If $A \subset B \subset \mathbb{R}$, with $A$, $B$ intervals, how do I show that
$$\limsup_{n \to \infty} \, \frac{1}{n} \#(A \cap \frac{\mathbb{Z}}{n}) \leq \liminf_{n \to \infty} \,\frac{1}{n} \#(B \cap \frac{\mathbb{Z}}{n})?$$
here $\#$ denotes cardinality, and $\frac{\mathbb{Z}}{n} : = \{\frac{z}{n} : z \in \mathbb{Z} \}$.
In particular, the proof I've given here seems to require this fact, but I just wanted to confirm it's true. Namely, I want to verify this without using the fact that both of these limits actually exist, because that would make the proof I've given useless. I only need this weaker fact.
Intuitively it seems rather easy since these are intervals. Here's a sketch of what I mean:
let $\{a_n\}$ be a subsequence of the values $\#(A \cap \frac{\mathbb{Z}}{n})$ converging to the limsup and $\{b_n\}$ the liminf of the expression with $B$. Then, for each $n$ that gives $a_n$, we can take a much larger $N$ for $b_N$. If $N$ is taken large enough (say, so that $\frac{1}{N}$ is smaller than the leftover space in $A \setminus \frac{\mathbb{Z}}{n}$, and smaller than the space between $A$ and $B$), then $a_n \leq b_N$. Since we can always find an element of the latter subsequence bigger than the former, we have the inequality.
Does this sketch work?
I've added an answer below, please comment on it if you have a chance
Here's what I believe to be an answer:
Let $n, a_n$ be as in the question. Let $\#(A \cap \frac{\mathbb{Z}}{n}) = k+1$, which means there are $k$ intervals of length $\frac{1}{n}$. Now let $\epsilon_1,\epsilon_2$ be the left and right gaps between $A$ and $B$, i.e., if $A := [a,b]$ and $B = [c,d]$ (or any type of interval), $\epsilon_1 = c-a$, $\epsilon_2 = b-d$.
Let $\frac{1}{N} < \frac{1}{k}\min\{\epsilon_1,\epsilon_2\}$, or smaller than the non-zero $\epsilon$ times $\frac{1}{k}$. Then let $b_N$ be an element of the liminf sequence.

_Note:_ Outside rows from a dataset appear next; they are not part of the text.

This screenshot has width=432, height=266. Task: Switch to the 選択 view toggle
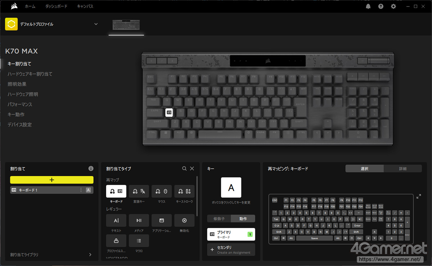tap(364, 169)
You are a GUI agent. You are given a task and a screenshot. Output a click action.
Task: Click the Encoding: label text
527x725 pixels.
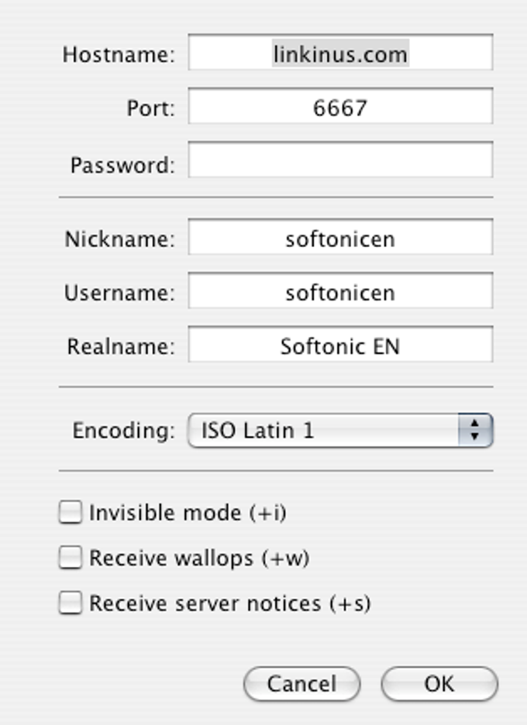pyautogui.click(x=124, y=431)
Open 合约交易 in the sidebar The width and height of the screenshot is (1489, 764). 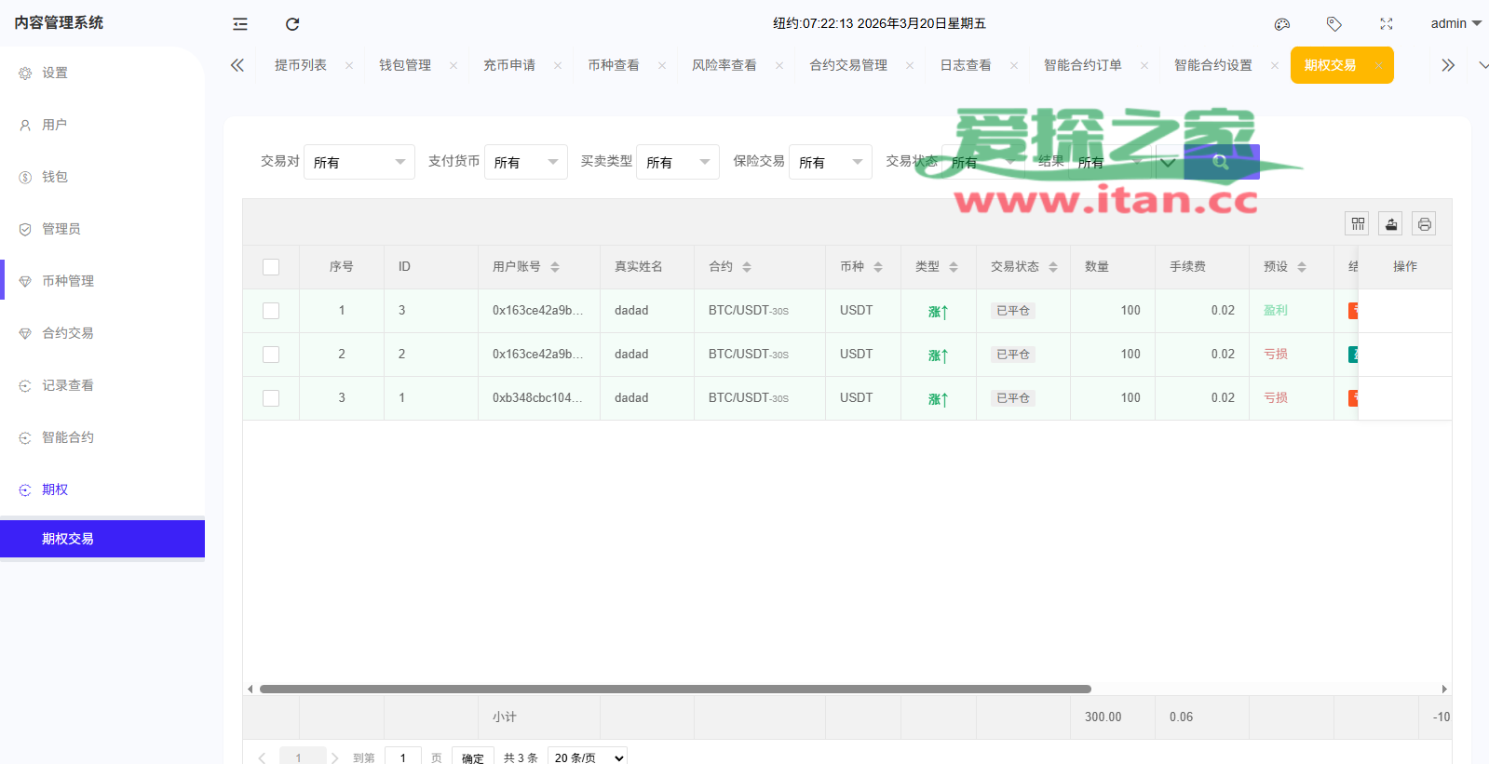tap(68, 333)
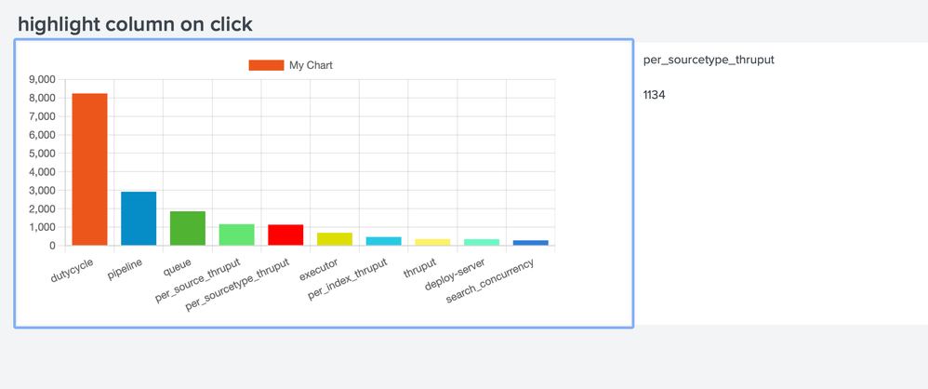Click the 9,000 y-axis label
The height and width of the screenshot is (389, 928).
[x=43, y=80]
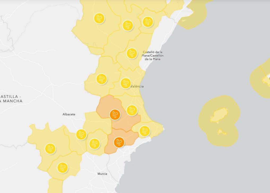
Task: Open the orange wind alert in the southern orange zone
Action: tap(119, 142)
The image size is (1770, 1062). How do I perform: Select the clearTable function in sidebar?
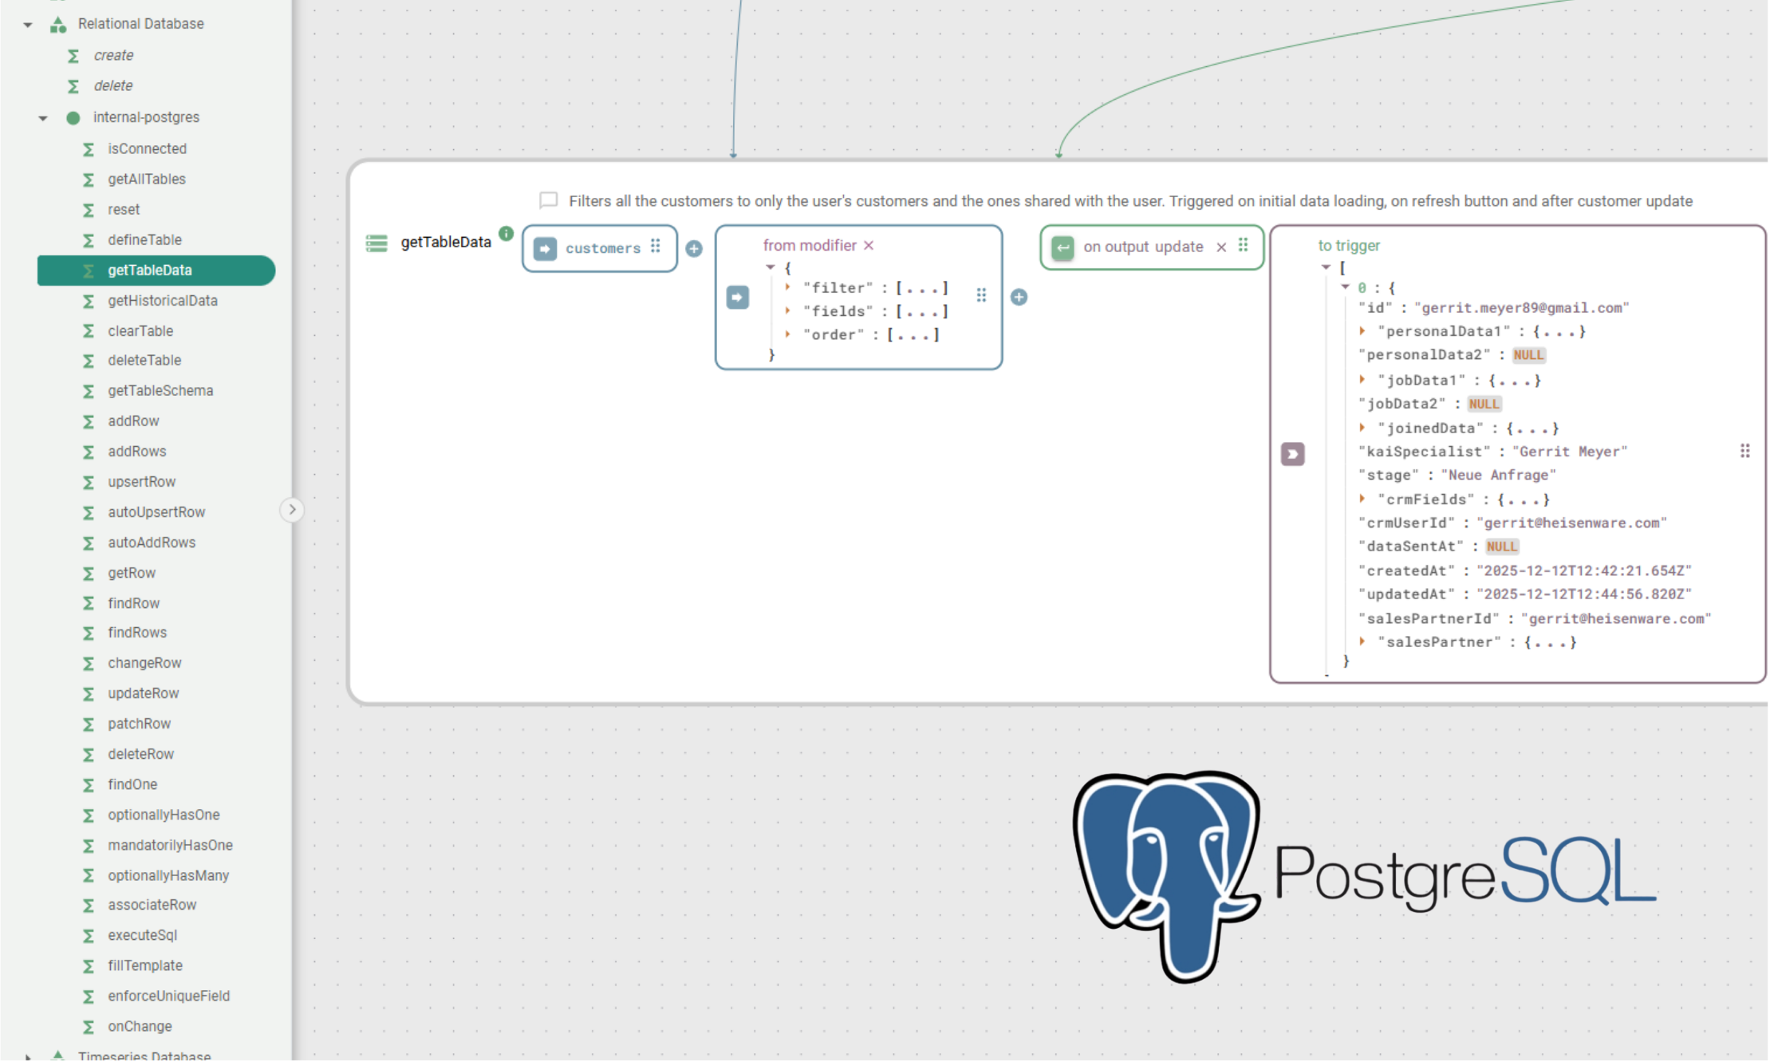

We see first that there are $k *\operatorname{floor}(\frac{N}{n})$ intervals of length $\frac{1}{N}$ in $A$. By choice of $N$, we have the following inequalities:
$$\begin{eqnarray*} a_n = \frac{k+1}{n} = \frac{(k+1)\frac{N}{n}}{N} &<& \frac{(k+1)*\operatorname{floor}(\frac{N}{n}) + k+1}{n} \\ &<& \frac{1}{N}\#(B \cap \frac{\mathbb{Z}}{N}) \\ &=& b_N \end{eqnarray*}$$
where the second inequality comes from the choice of $N$, since we may fit enough intervals into the gap between $A$ and $B$ to get at least $k+1$ more endpoints.
Thus, the limit of $a_n$ which is the limsup is less than the limit of $b_n$, the lim inf.